> **Activity**:
Across the entries below, how many lines contain the string "Given"? Only the number is wanted.

> **Provided data**:
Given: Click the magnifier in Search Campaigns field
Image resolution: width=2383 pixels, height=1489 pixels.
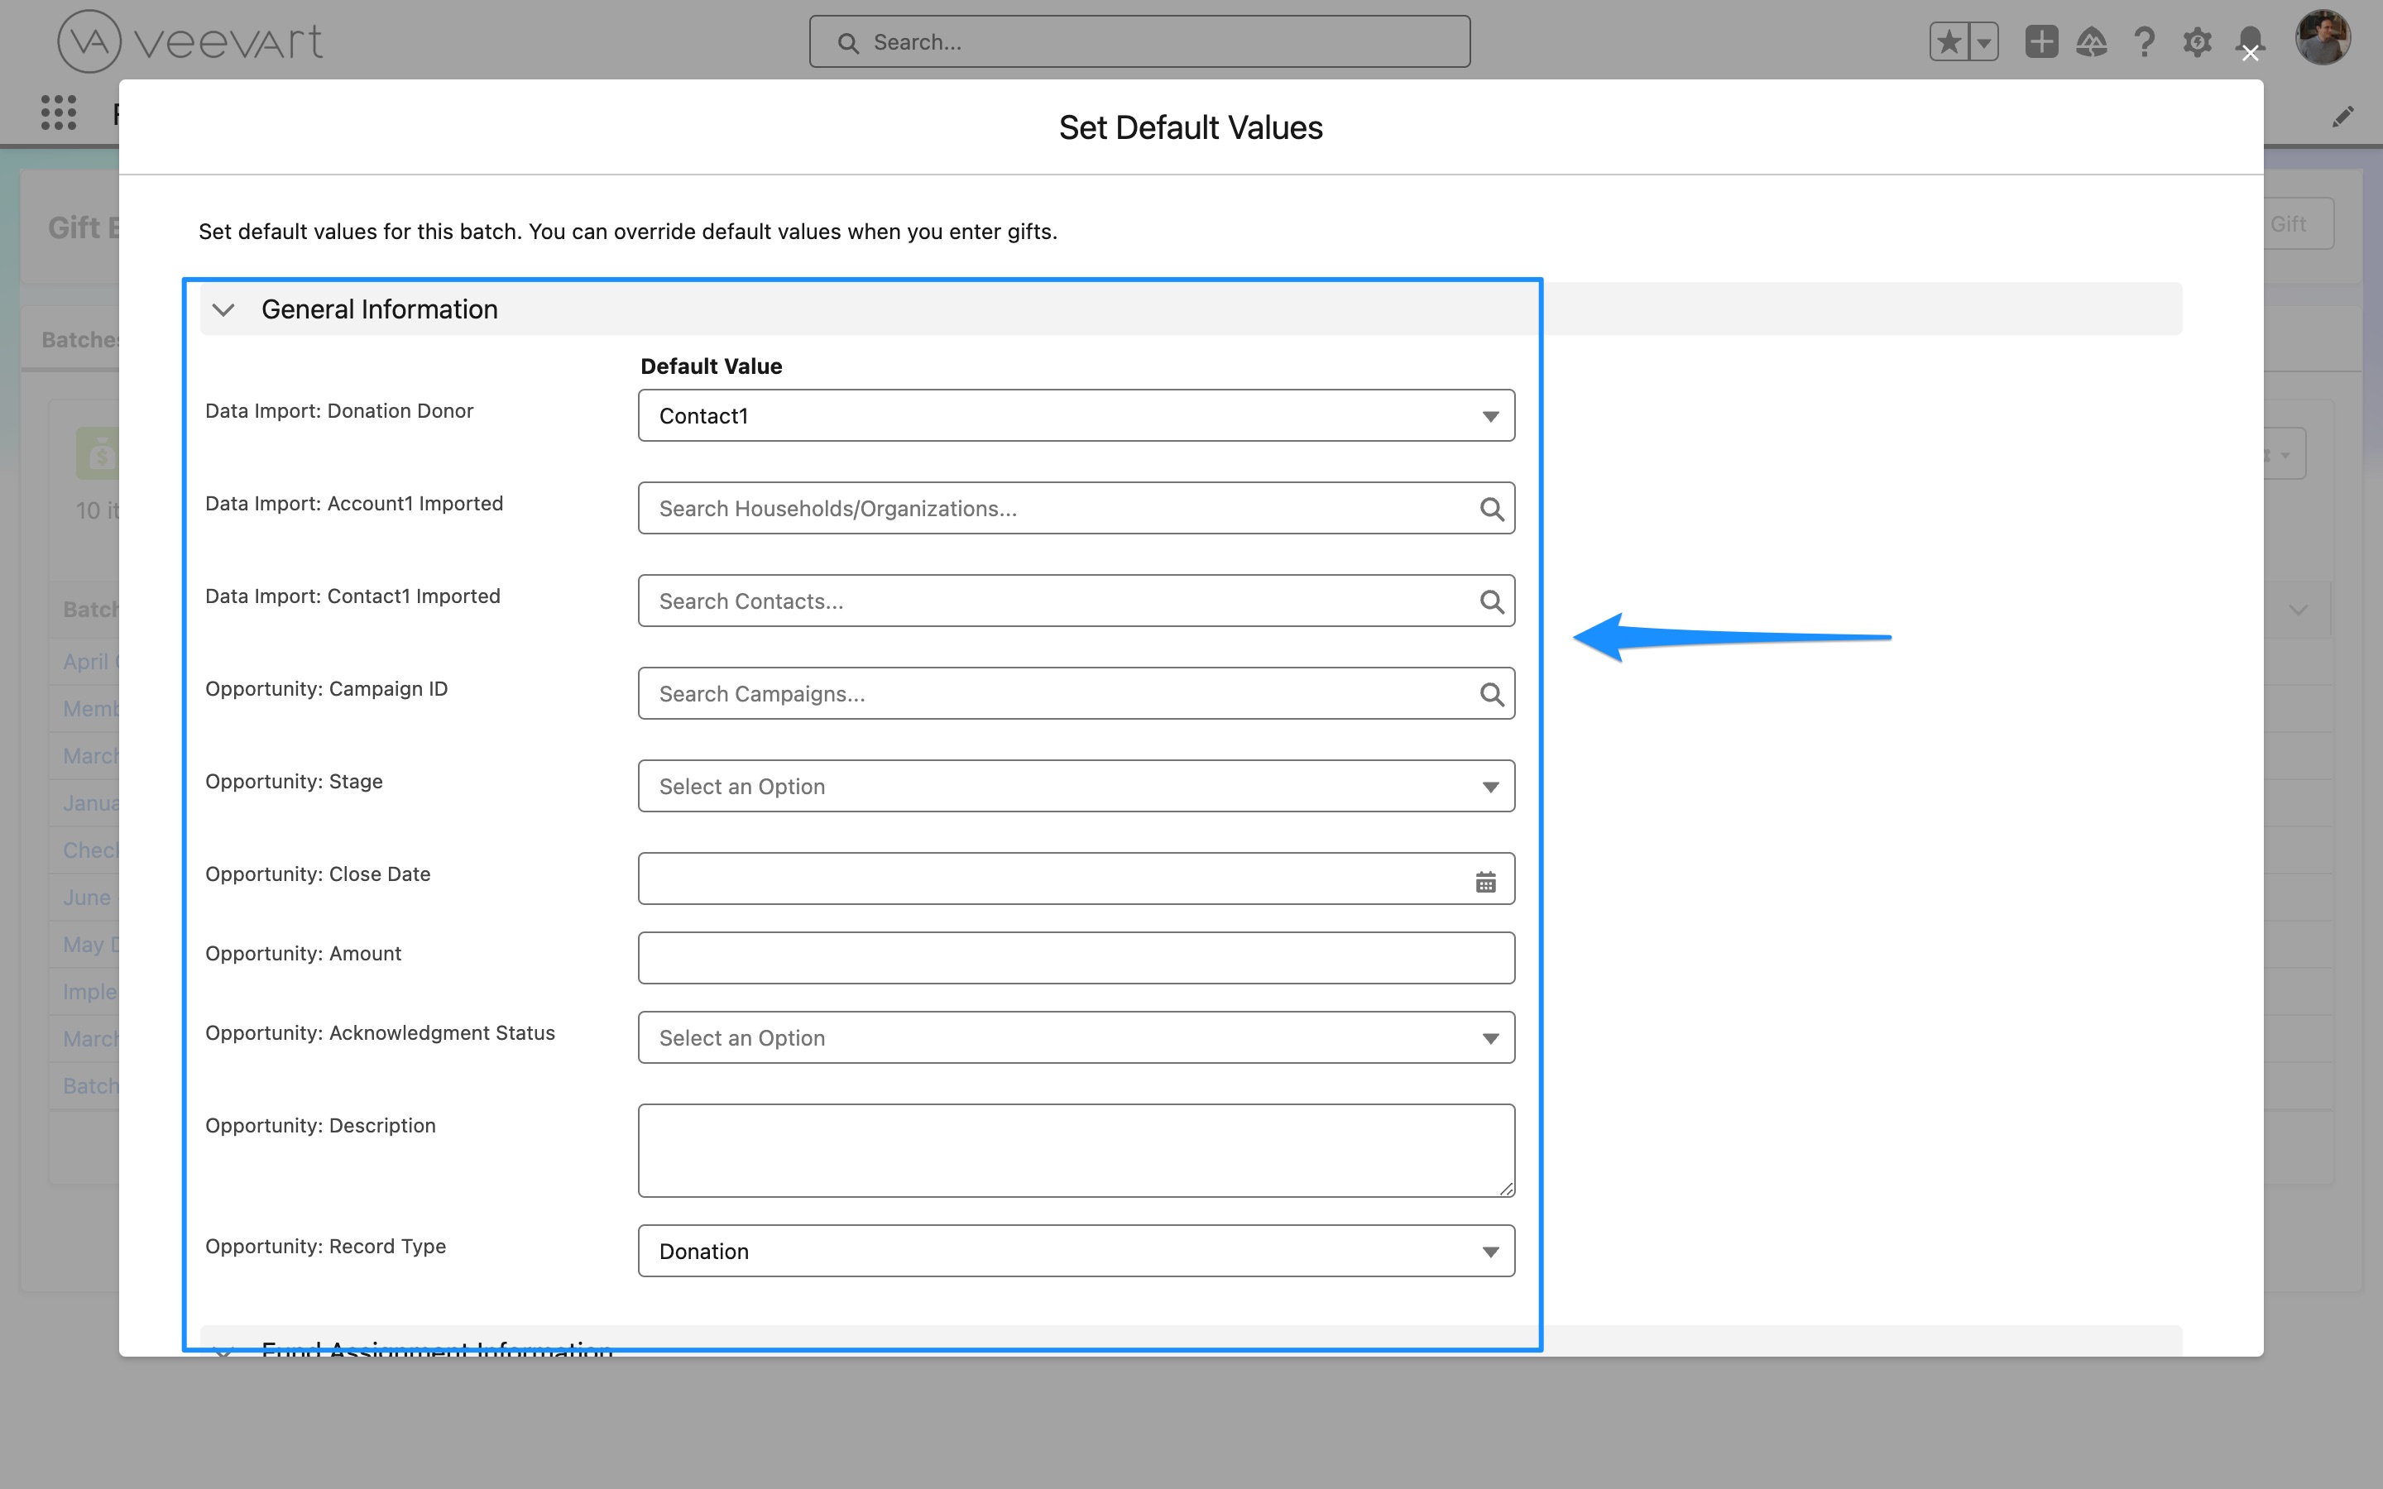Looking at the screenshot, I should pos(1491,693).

---

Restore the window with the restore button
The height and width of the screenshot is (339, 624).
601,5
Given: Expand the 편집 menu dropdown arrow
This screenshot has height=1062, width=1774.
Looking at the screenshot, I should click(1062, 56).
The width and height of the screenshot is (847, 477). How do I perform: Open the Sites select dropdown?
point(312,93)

---

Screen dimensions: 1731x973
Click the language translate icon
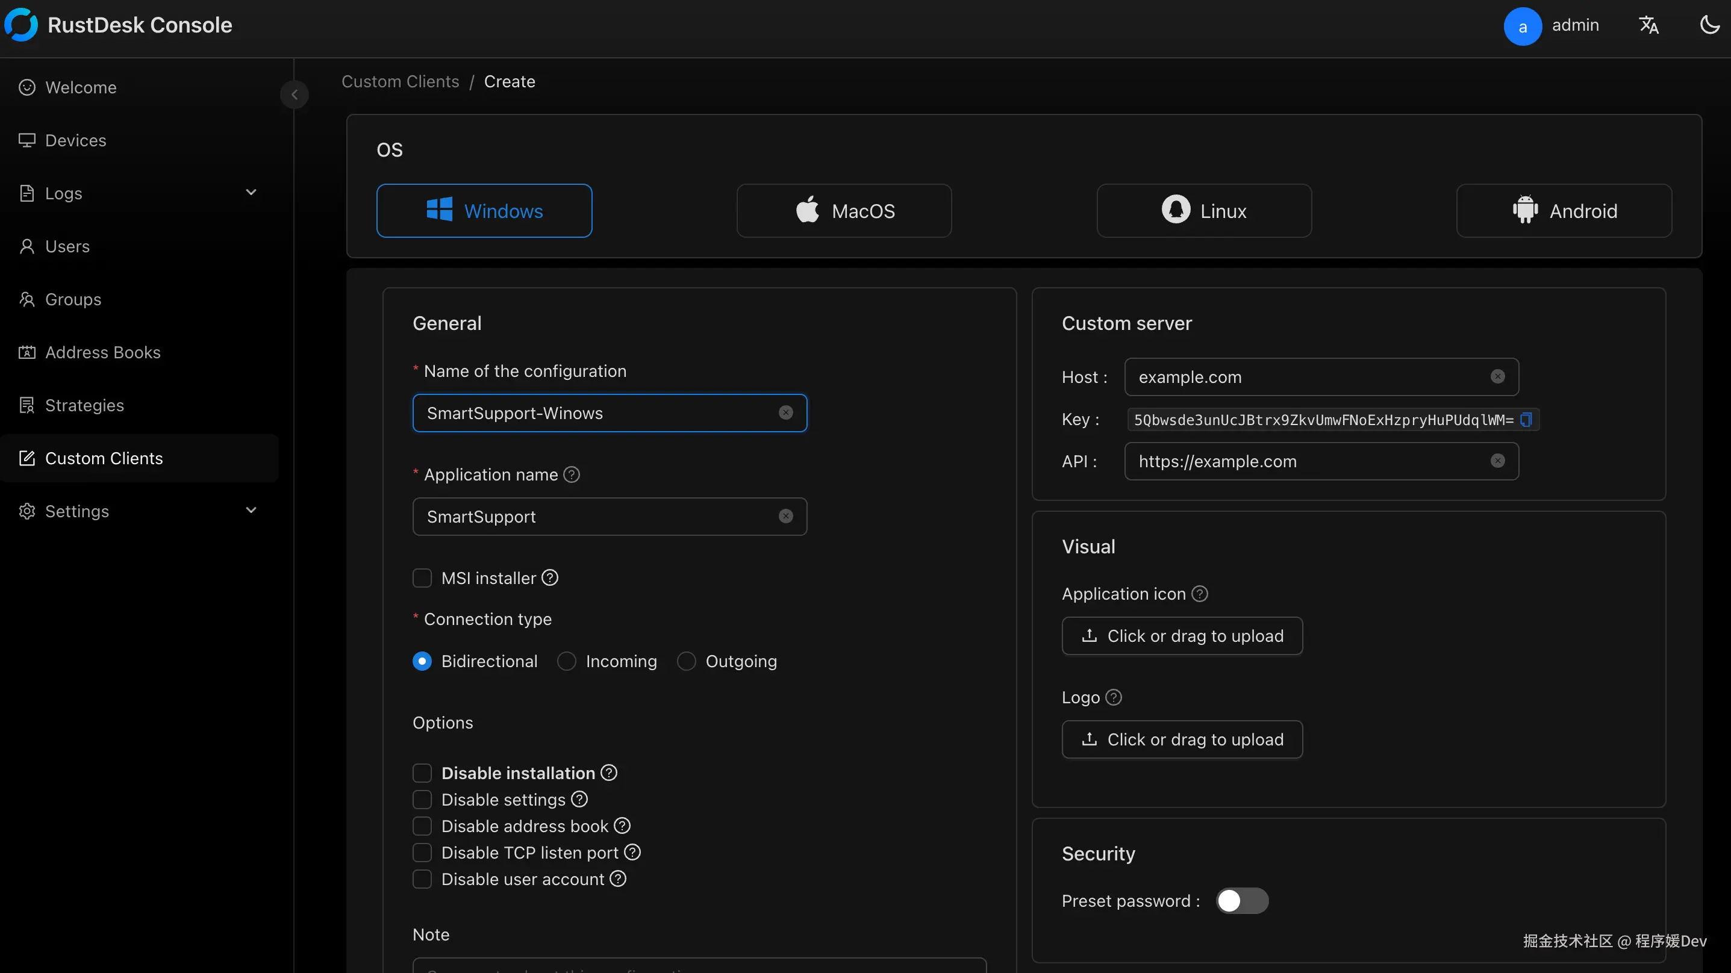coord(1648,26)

> **Output for this exercise**:
2